→ **Task objective**
The required output is the line containing "Instruction: Click the" followed by each line through the end of the data below, repeated exactly and with nothing added.

Dataset entries

:::

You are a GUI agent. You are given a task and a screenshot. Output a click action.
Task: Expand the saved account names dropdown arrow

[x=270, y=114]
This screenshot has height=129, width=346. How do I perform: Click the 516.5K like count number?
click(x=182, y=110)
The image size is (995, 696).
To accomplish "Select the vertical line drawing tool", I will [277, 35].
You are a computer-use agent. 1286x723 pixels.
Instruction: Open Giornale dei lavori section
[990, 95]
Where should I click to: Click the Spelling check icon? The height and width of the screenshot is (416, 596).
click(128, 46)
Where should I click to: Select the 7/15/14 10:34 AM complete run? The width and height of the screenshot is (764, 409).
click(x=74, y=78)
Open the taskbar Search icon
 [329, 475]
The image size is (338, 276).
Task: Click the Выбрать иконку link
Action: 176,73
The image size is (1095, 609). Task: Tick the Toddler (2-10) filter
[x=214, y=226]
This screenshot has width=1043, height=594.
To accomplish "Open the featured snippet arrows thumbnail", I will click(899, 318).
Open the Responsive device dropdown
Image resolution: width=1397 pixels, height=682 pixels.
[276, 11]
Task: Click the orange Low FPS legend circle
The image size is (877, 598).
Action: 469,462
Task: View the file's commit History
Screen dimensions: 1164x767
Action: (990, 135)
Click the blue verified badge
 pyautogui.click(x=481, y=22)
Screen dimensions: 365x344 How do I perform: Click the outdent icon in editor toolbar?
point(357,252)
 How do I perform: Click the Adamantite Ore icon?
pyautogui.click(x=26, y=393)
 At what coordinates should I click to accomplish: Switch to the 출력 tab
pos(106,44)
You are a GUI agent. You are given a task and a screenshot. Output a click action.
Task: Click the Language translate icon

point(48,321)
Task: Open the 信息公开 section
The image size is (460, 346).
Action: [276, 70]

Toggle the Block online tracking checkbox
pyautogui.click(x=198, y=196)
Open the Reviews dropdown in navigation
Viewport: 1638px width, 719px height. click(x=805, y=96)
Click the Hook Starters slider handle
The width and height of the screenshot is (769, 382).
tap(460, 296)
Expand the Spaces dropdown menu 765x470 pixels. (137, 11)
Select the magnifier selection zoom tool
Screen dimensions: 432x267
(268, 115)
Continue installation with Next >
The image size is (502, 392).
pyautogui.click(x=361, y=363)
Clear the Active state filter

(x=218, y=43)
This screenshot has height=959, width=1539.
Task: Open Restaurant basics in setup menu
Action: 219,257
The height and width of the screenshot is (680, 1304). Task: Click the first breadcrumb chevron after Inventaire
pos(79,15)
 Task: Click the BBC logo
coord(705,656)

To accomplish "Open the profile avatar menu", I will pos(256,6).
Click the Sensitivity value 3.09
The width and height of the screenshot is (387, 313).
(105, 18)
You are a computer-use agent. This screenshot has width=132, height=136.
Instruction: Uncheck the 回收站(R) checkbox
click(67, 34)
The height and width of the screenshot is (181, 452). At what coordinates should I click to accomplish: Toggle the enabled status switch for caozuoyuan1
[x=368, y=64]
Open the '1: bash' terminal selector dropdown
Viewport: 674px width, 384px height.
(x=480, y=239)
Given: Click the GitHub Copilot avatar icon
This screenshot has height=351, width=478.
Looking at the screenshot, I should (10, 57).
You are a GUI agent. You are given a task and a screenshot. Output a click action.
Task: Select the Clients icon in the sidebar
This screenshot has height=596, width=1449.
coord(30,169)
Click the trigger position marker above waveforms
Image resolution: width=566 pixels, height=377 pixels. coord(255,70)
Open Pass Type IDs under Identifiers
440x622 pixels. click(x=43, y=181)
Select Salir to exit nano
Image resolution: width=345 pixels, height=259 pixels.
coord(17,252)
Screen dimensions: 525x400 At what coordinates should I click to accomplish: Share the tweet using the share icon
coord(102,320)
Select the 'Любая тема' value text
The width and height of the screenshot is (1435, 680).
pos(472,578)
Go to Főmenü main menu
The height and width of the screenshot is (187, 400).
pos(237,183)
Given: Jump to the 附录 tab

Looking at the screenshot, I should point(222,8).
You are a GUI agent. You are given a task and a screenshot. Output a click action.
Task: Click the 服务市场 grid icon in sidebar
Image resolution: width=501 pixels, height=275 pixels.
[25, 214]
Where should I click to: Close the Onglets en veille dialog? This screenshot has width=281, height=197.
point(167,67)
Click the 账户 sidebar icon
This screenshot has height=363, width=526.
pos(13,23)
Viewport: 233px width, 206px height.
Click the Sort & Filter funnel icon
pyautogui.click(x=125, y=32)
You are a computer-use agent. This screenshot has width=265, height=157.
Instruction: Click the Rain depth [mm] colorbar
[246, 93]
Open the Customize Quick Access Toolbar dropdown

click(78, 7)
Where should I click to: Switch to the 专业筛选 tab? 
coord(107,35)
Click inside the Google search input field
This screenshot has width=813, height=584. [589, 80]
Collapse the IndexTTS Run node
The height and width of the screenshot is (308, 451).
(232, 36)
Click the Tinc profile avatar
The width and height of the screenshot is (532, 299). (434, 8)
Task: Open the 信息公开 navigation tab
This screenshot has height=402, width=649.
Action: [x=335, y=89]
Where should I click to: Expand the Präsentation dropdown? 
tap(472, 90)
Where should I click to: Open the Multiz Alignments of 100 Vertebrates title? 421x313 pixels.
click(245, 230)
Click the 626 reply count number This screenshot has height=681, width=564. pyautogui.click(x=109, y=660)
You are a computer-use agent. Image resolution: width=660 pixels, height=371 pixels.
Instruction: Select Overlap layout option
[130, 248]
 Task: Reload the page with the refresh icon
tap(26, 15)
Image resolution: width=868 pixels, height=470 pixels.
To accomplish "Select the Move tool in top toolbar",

:::

→ **Answer to this problem**
Instruction: Click the Rain depth [mm] colorbar
[246, 93]
Open the Customize Quick Access Toolbar dropdown

click(78, 7)
Where should I click to: Switch to the 专业筛选 tab? 
coord(107,35)
Click inside the Google search input field
This screenshot has width=813, height=584. [589, 80]
Collapse the IndexTTS Run node
The height and width of the screenshot is (308, 451).
(232, 36)
Click the Tinc profile avatar
The width and height of the screenshot is (532, 299). (434, 8)
Task: Open the 信息公开 navigation tab
This screenshot has height=402, width=649.
Action: [x=335, y=89]
Where should I click to: Expand the Präsentation dropdown? 
tap(472, 90)
Where should I click to: Open the Multiz Alignments of 100 Vertebrates title? 421x313 pixels.
click(245, 230)
Click the 626 reply count number This screenshot has height=681, width=564. pyautogui.click(x=109, y=660)
You are a computer-use agent. Image resolution: width=660 pixels, height=371 pixels.
Instruction: Select Overlap layout option
[130, 248]
 Task: Reload the page with the refresh icon
tap(26, 15)
Image resolution: width=868 pixels, height=470 pixels.
To accomplish "Select the Move tool in top toolbar",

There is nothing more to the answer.